_Supplied passage_.
****

On December 1, 2025, the Shanghai Hongqiao Airport Shangri-La Hotel hosted a high-density gathering focused on going global. The “2025 MEEM Go Global Conference,” organized by the China Convention/Exhibition/Event Society and co-hosted by Coolgua, brought together local service providers, industry representatives, and enterprises from hot markets such as the Russian-speaking regions, Southeast Asia, the Middle East, and India in one venue. Through segmented sessions and multiple rounds of business matching, the conference steered the discussion on “going global” back to a more realistic decision-making approach.
Under such an event design, what was presented on-site was not just the hype surrounding the trend of going global, but a more straightforward reality. As global supply chains and market orders continue to shift, going global is no longer just an option for expanding sales into a few more markets. It has become a structural issue that requires enterprises to re-understand cross-cultural operations, build local trust, and develop capabilities for long-term viability.
Toby, Founder of MEEM and Coolgua, pointed out in an interview with The Icons that for enterprises to survive in volatile overseas markets, they must have a deeper psychological preparation. It is not about treating overseas markets as a battlefield for a short-term sprint, but rather as a second home where one can live and operate for the long term.
“Going global is by no means a simple transnational journey, nor should it be seen as a trade speculation for short-term profits. True ‘Glocal’ (Global + Local) requires founders to deeply cultivate overseas markets just like they operate their businesses at home, treating them as a ‘second home.’ If you are not there physically, and your heart is not there, then you will always remain an outsider.”
Toby also defined the conference held in Shanghai as a tool designed to bridge cultural gaps. The focus is not merely on taking people overseas, but on helping enterprises establish symbiotic, long-term ecosystems and relationships locally.
“What we see at the MEEM Go Global Conference has long surpassed the level of order matching; it is more about cultural understanding. Only through in-depth communication can enterprises evolve from ‘going global’ to ‘staying global,’ ultimately achieving a true win-win situation.”

Exhibition Digitalization Becomes the Starting Point for Understanding Global Markets
Looking back at Toby’s entrepreneurial journey, each of his choices has revolved around the question of “how to operate after reaching scale.”
In 2006, he founded Coolgua, initially focusing on exhibition digitalization. When exhibitions still heavily relied on manual management, he chose to use systematic approaches to solve the efficiency and operational problems of large-scale events, providing full-process management capabilities for projects with attendances often exceeding 100,000.
“When we founded Coolgua, our core task was to help large exhibitions solve efficiency problems. When the scale reaches over 100,000 people, data, business operations, and management simply cannot be supported without digital management. This was our first cornerstone for later understanding the world and grasping the logic of global traffic.”

****

_Directive 1_. Duplicate a section of the MEEM conference article word for word: begin at the words "Under such an" and stop after "for long-term viability.".
_Directive 2_. Write the next part of the MEEM conference article, picking up after its final sentence.
The saved entries have nothing to do with this.

Saved entries:
****

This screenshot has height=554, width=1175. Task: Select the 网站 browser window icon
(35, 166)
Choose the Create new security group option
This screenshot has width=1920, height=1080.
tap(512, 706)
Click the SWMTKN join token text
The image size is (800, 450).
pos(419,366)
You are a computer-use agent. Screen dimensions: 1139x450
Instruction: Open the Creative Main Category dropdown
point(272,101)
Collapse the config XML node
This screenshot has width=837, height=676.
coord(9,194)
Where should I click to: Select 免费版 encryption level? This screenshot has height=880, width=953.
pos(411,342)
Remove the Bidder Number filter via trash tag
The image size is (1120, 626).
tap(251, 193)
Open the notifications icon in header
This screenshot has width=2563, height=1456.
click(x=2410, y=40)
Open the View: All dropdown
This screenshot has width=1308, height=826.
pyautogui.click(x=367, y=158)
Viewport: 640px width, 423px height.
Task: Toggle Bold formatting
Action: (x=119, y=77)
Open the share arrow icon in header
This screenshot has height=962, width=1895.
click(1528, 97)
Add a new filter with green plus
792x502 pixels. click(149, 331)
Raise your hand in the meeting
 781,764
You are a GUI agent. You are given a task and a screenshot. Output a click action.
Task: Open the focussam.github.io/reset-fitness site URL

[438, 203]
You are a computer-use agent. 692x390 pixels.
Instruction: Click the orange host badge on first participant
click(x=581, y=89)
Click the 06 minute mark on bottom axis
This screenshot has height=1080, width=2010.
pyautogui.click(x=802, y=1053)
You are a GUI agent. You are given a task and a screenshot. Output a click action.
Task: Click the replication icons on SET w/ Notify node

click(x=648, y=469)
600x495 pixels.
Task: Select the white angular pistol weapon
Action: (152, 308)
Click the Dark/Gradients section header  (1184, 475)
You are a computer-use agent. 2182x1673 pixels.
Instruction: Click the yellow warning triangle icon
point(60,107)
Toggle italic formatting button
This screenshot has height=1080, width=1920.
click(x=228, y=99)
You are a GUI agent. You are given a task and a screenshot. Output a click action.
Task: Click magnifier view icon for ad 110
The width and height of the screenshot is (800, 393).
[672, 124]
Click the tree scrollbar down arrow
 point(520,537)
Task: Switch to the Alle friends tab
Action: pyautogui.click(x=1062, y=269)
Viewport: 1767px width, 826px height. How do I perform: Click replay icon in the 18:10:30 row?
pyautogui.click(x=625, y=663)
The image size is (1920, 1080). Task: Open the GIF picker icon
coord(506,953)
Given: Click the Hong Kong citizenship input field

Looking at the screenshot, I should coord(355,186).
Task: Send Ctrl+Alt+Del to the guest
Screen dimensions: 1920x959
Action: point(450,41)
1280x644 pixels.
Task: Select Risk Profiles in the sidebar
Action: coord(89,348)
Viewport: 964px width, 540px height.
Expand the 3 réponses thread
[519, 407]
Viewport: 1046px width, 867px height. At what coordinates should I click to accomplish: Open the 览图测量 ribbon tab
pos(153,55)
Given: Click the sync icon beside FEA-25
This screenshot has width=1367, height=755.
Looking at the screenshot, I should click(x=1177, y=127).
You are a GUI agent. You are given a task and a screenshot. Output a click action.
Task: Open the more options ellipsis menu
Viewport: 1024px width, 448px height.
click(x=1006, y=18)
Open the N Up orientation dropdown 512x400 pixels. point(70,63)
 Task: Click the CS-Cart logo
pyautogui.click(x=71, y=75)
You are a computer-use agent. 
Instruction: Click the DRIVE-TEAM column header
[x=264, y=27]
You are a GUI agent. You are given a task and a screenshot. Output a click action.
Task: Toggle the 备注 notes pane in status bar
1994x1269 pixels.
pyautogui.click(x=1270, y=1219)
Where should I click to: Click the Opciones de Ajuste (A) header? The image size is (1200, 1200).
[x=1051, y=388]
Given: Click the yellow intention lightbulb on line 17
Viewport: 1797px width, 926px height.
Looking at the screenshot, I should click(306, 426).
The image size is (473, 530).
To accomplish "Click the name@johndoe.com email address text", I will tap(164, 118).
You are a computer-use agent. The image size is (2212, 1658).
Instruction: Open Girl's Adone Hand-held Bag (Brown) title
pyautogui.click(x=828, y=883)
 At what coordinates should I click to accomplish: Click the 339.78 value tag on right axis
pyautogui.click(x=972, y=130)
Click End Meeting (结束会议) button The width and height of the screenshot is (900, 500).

****

_Task result 1_.
Under such an event design, what was presented on-site was not just the hype surrounding the trend of going global, but a more straightforward reality. As global supply chains and market orders continue to shift, going global is no longer just an option for expanding sales into a few more markets. It has become a structural issue that requires enterprises to re-understand cross-cultural operations, build local trust, and develop capabilities for long-term viability.

_Task result 2_.
By 2011, Coolgua’s focus gradually extended to global digital marketing. At this stage, the company no longer only handled back-end management but directly faced traffic acquisition, brand communication, and user decision-making in different markets. Over years of accumulation, his team interacted with numerous enterprises and global exhibitions, allowing Toby’s understanding of “traffic” to move from a tool level to a structural level.
“We realized back then that traffic is just a means; the real value lies in the insights behind the data. This experience made us understand that no matter how technology changes, accurately understanding customer needs will always remain the core.”
It is also because of these experiences that Toby believes MEEM is not a concept packaged from a sudden pivot, but rather the result of years of previous technical and market practice, gradually accumulated to a point where systematization became necessary. Exhibition digitalization allowed him to understand the structure of large-scale operations; global marketing allowed him to understand the costs and rhythms of market entry; and finally, it came back to the most critical question of going global: How can an enterprise operate long-term in an unfamiliar market?

Lack of Trust is the Biggest Cost of Going Global
As the global trade landscape continued to change from 2022 to 2024, Toby sensed a shift in enterprise needs. Many clients no longer only wanted online placement and exposure; they urgently needed to find truly reliable local resources in markets like Saudi Arabia, Thailand, and Russia, including reception, legal, tax, execution, and business matching.
“Initially, I just helped clients create groups. I created over a hundred groups in one year, helping them find local reception, legal, and tax contacts. Later, I realized that simply ‘creating groups’ could not solve structural problems. What enterprises needed was a structured service platform that could truly cultivate local markets. That is the origin of ‘MEEM’.”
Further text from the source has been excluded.